Assigned task: Reproduce, exactly and in full, only the lines below from the one containing "Where should I click to: Open" through the one containing "Where should I click to: Toggle".

Input data:
= Beginning of Section =

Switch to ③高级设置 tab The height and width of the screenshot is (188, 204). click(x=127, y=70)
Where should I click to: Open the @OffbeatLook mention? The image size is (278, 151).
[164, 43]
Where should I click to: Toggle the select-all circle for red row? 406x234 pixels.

= End of Section =
= Beginning of Section =

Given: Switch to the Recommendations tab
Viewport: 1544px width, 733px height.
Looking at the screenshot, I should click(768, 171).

= End of Section =

Solved exercise:
Where should I click to: Open the @OffbeatLook mention? The image size is (278, 151).
[164, 43]
Where should I click to: Toggle the select-all circle for red row? 406x234 pixels.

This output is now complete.